- Exercise brief:
Please change "debris" to "wood shavings" in the window frame repair text from "Step 3 - Drilling" to "the epoxy filler.", and give that part again.

- Supplied passage:
---

Step 2 - Remove the Rotted Materials
To remove the rotted parts of the window frame, take a chisel or a flathead screwdriver and gouge it until the healthy parts are revealed. Use a brush to scrub the surfaces afterward and clean away the debris.
Step 3 - Drilling Holes
Use a 1/4-inch bit to drill holes into the healthy wood you have left; space them out about an inch apart each. These will ensure that the fillers have a secure hold onto the wood. Then, make sure to clean the frame to get rid of any dust and debris before proceeding with the next steps.
Step 4 - Apply Epoxy Wood Consolidant
Prep the consolidant according to manufacturer’s instructions, and then apply it on the affected area, making sure to fill in the holes you drilled. Allow the wood to absorb the epoxy and apply a second coat when it dries. The thin layer of consolidant will ensure that the wood is well-strengthened before the application of the epoxy filler.
Step 5 - Apply the Filler
The filler will make the repair complete because it will allow the window frame to be restored to its original dimensions. To apply it, prep the product according to the manufacturer’s instructions. Place a good amount of it onto the damaged area and mold it to conform to the shape of the frame. Use a putty knife to press the filler firmly into place, and allow the product to dry for about 24 hours (or the recommended waiting time).
Step 6 - Prep the Window Frame for Painting
Use a rough-grit sandpaper to level the hardened epoxy with the window frame. Go over the surface with a fine-grit sandpaper afterwards to create a smoother surface. Wipe away dust and debris with a rag once more to make sure nothing interferes with your paint job.
Step 7 - Paint
Make sure when repainting your window frame that you choose a material reserved for outdoor use. Preventing future rot starts here; interior paint simply can't stand up to wear and tear caused by weather, moisture, and sun exposure, and it will begin to peel and crack, leaving the underlying wood vulnerable. A good exterior paint will make sure the healthy wood and the filler you've added stays protected.
Choose a color that matches the other exterior window frames, or buy enough paint that you can repaint all of your windows for a consistent look. Lay strips of painter's tape alongside the frame to protect the glass, and then begin painting.

---

- Stored records:
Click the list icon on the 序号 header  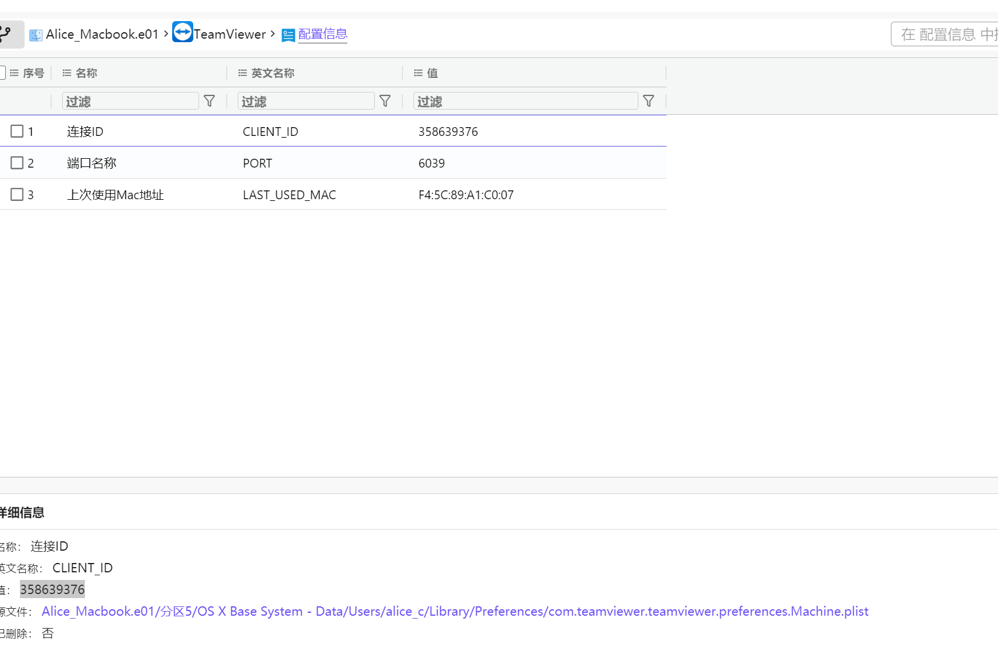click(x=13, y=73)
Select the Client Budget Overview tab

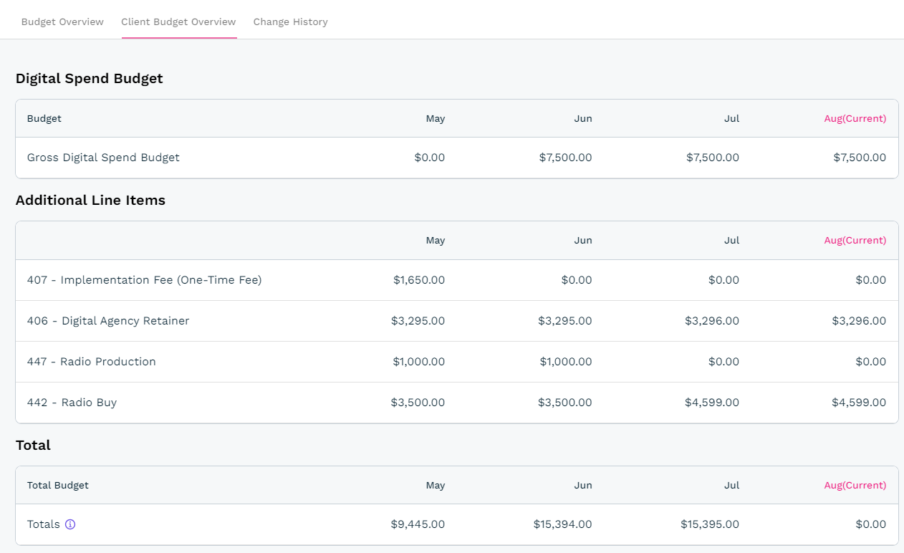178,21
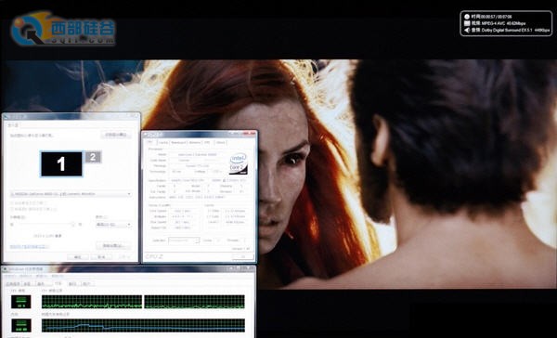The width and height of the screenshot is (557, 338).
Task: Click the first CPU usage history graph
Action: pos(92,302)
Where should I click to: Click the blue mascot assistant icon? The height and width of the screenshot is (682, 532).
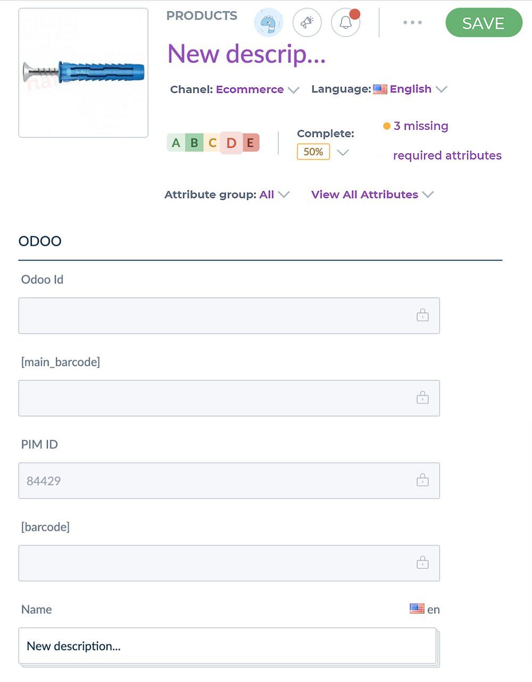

---

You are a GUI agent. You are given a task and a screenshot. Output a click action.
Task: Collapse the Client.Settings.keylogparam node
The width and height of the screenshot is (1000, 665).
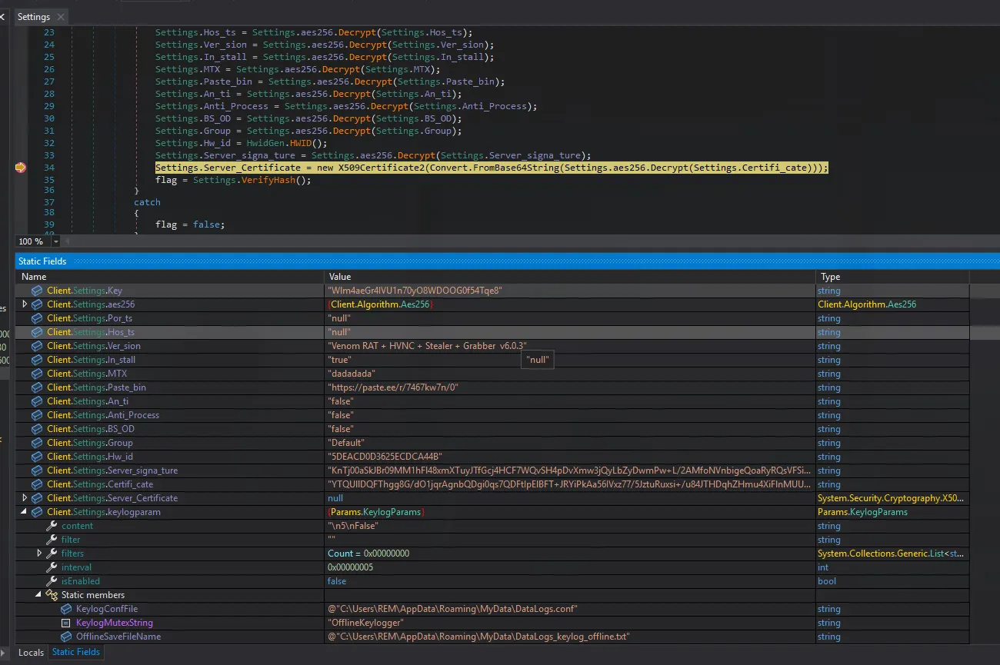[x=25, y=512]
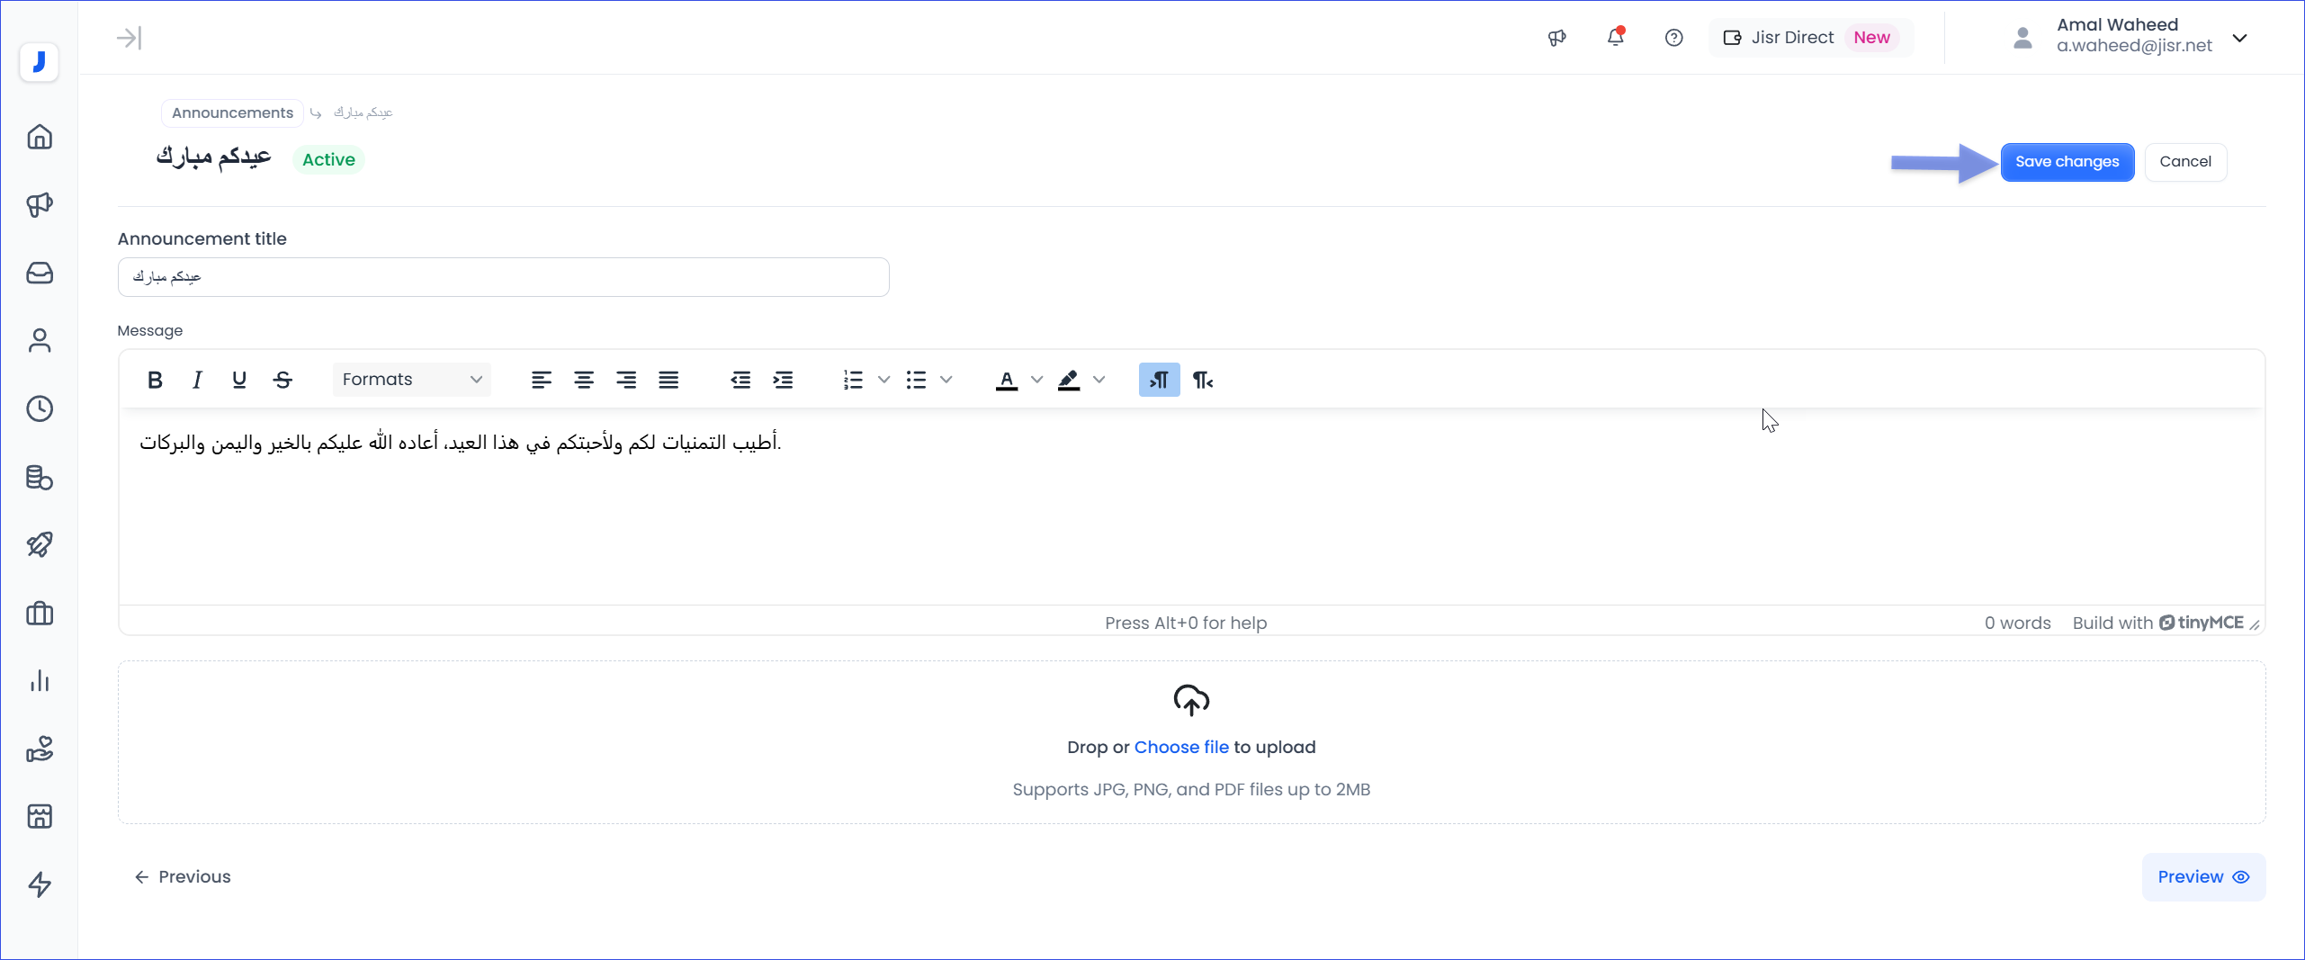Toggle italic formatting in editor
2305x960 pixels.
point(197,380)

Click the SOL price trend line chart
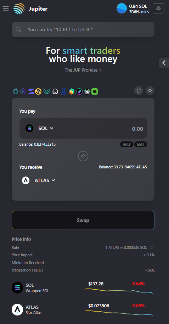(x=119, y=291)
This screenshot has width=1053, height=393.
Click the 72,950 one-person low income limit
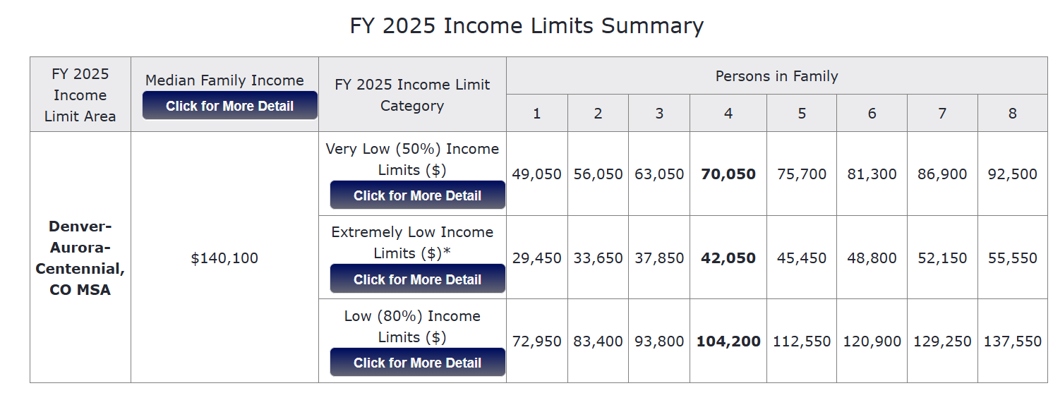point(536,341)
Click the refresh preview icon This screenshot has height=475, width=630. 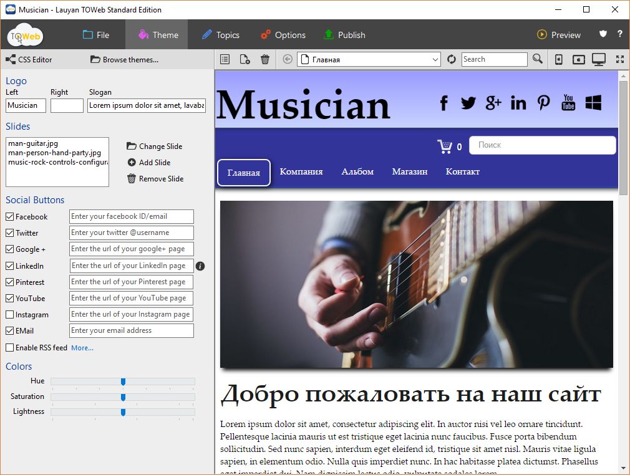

---

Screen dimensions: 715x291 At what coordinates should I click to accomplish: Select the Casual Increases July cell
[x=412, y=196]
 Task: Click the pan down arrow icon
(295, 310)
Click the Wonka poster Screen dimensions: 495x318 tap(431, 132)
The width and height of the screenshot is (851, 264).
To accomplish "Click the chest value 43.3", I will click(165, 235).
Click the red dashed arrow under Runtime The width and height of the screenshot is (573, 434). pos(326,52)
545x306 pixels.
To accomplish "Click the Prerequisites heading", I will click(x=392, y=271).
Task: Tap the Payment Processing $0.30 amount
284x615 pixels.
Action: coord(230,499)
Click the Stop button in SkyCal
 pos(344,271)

---

- Reply to the task:
Step 3 - Drilling Holes
Use a 1/4-inch bit to drill holes into the healthy wood you have left; space them out about an inch apart each. These will ensure that the fillers have a secure hold onto the wood. Then, make sure to clean the frame to get rid of any dust and wood shavings before proceeding with the next steps.
Step 4 - Apply Epoxy Wood Consolidant
Prep the consolidant according to manufacturer’s instructions, and then apply it on the affected area, making sure to fill in the holes you drilled. Allow the wood to absorb the epoxy and apply a second coat when it dries. The thin layer of consolidant will ensure that the wood is well-strengthened before the application of the epoxy filler.